### The problem
For this exercise, copy the records below exactly and exclude every image.

### Data excerpts
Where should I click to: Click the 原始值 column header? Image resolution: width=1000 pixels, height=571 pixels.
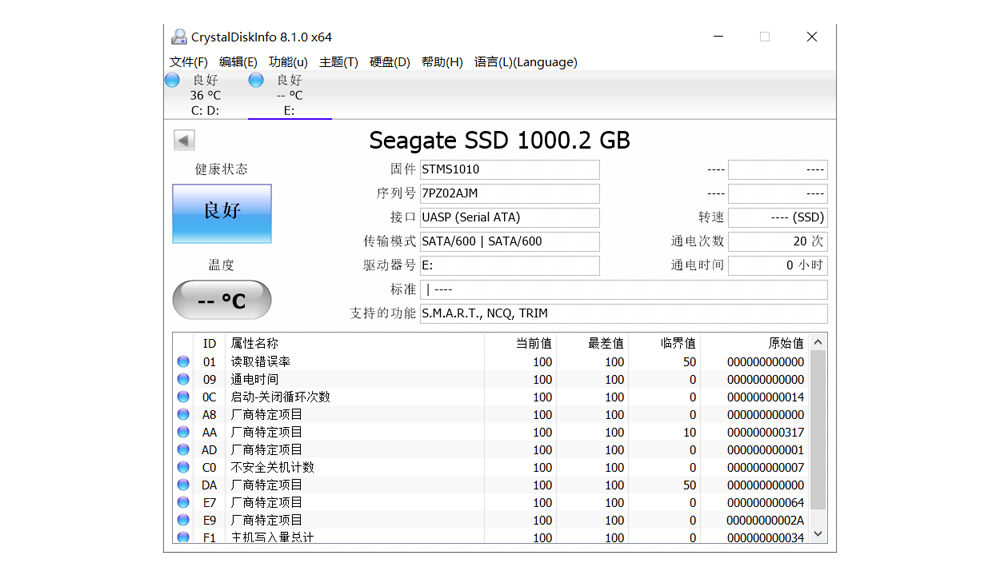click(x=785, y=343)
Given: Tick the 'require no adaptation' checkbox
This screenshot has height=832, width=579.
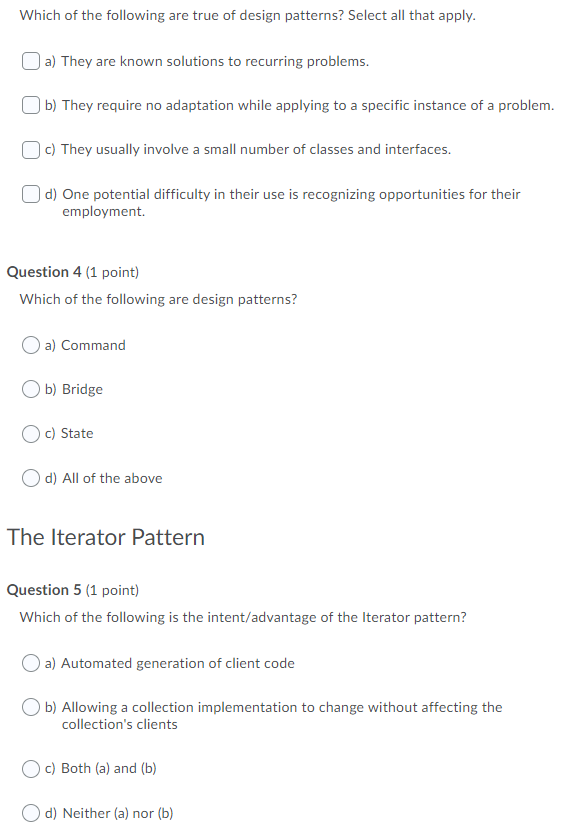Looking at the screenshot, I should click(x=31, y=105).
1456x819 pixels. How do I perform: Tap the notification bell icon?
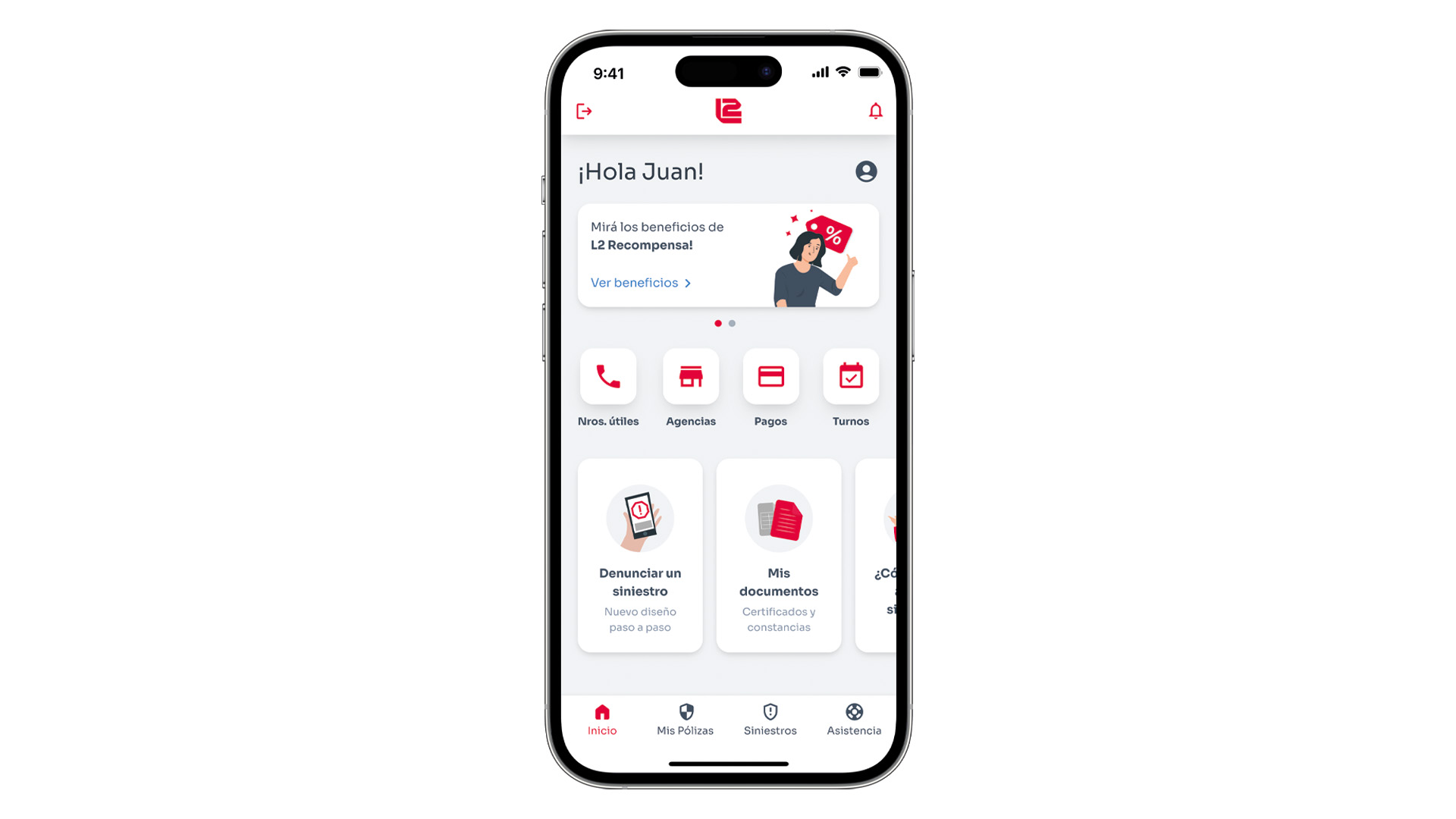point(875,111)
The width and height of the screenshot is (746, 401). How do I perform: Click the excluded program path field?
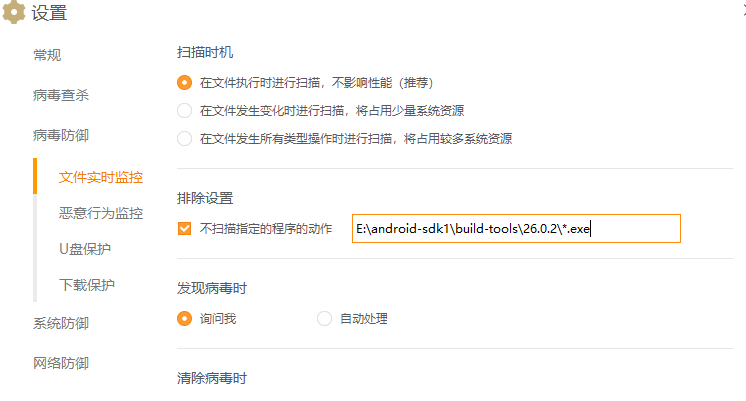click(516, 229)
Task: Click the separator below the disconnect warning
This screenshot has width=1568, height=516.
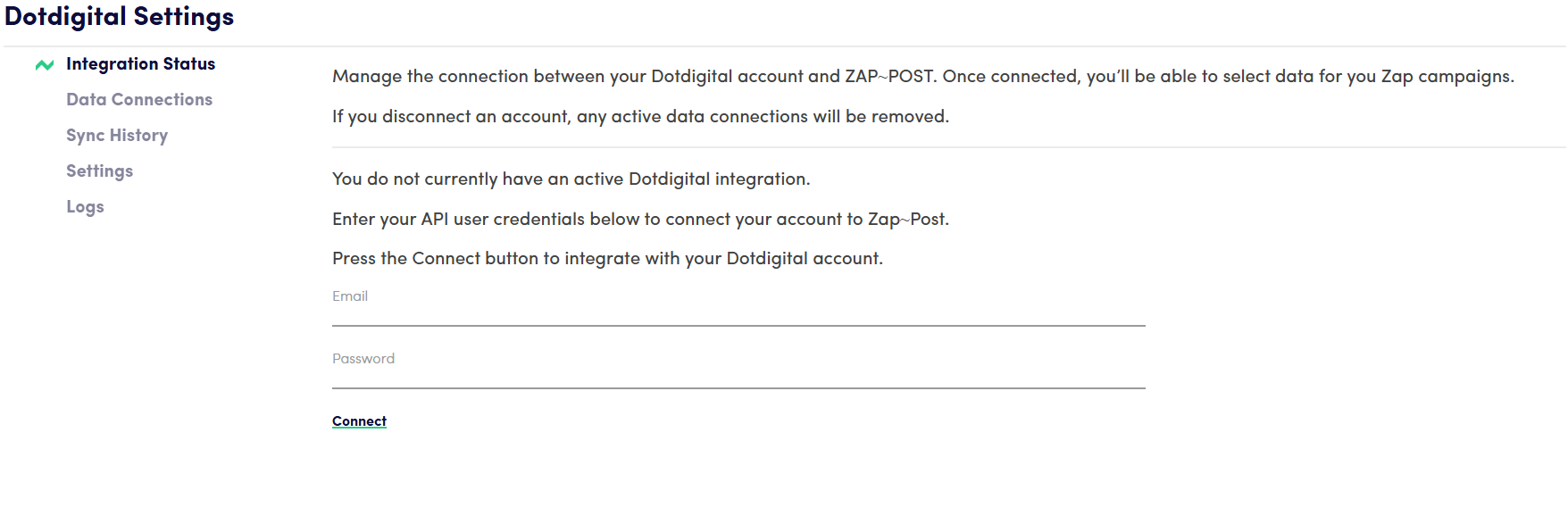Action: coord(948,147)
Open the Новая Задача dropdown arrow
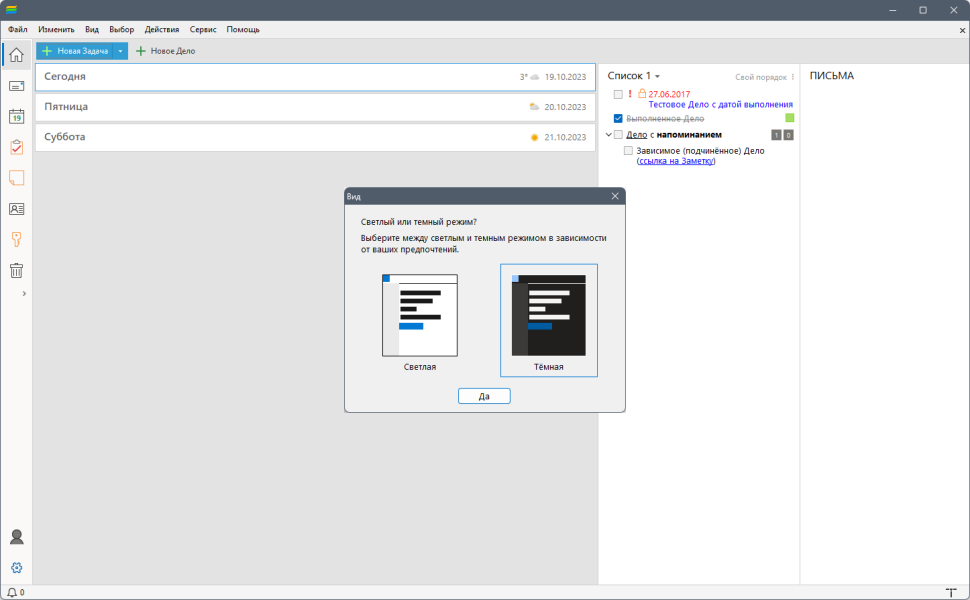Viewport: 970px width, 600px height. tap(121, 51)
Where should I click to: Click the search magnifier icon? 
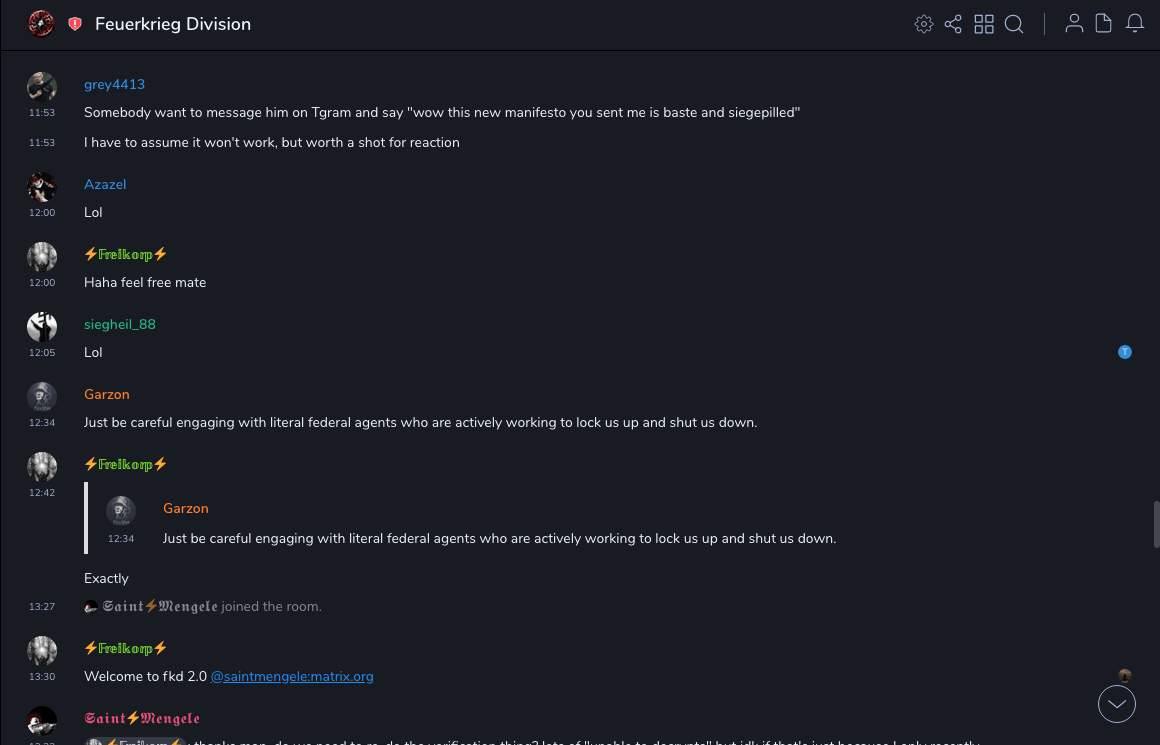[x=1014, y=24]
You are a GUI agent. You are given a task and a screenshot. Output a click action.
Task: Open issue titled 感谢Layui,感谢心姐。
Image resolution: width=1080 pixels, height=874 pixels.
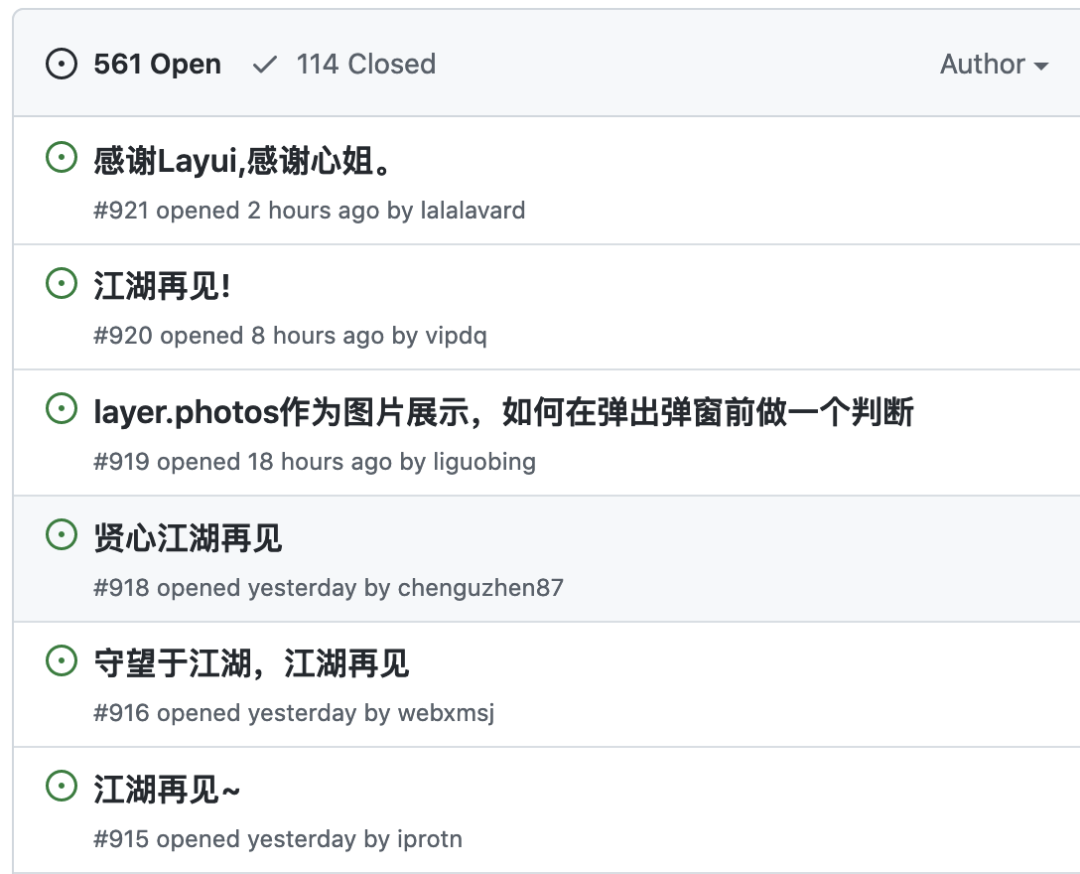coord(243,161)
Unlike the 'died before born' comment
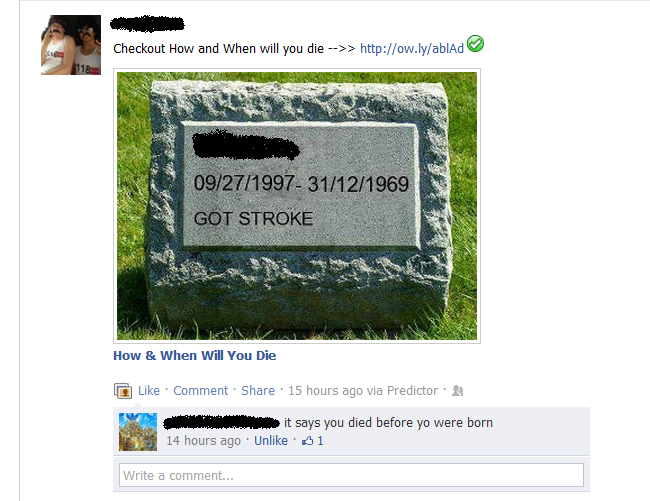 271,441
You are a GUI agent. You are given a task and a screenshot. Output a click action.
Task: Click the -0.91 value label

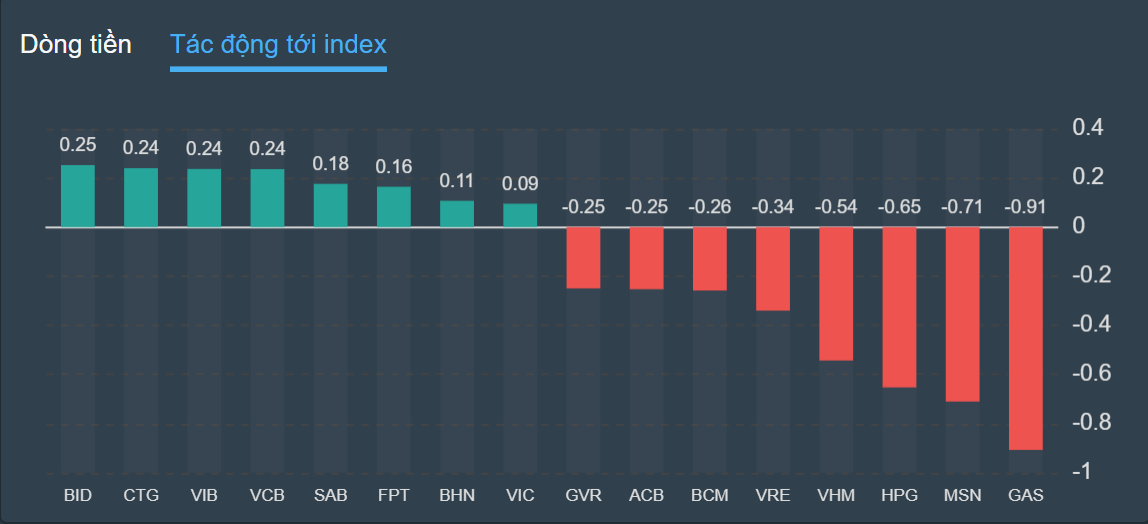pos(1025,207)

### Exercise answer
Where should I click to: Click the 原始值 column header? Image resolution: width=1000 pixels, height=571 pixels.
click(x=785, y=343)
Given: Tick the 'require no adaptation' checkbox
This screenshot has height=832, width=579.
Looking at the screenshot, I should click(x=31, y=105).
1456x819 pixels. How do I perform: Tap the notification bell icon?
point(875,111)
The width and height of the screenshot is (746, 401). How do I perform: Click the excluded program path field?
click(516, 229)
Task: Click the separator below the disconnect warning
This screenshot has width=1568, height=516.
Action: coord(948,147)
Open the Новая Задача dropdown arrow
Viewport: 970px width, 600px height. tap(121, 51)
Where should I click to: Click the search magnifier icon? 
[x=1014, y=24]
You are a GUI agent. You are given a task and a screenshot. Output a click action.
Task: Open issue titled 感谢Layui,感谢心姐。
Image resolution: width=1080 pixels, height=874 pixels.
coord(243,161)
Unlike the 'died before born' comment
 271,441
You are a GUI agent. You are given a task and a screenshot. Output a click action.
Task: Click the -0.91 value label

pos(1025,207)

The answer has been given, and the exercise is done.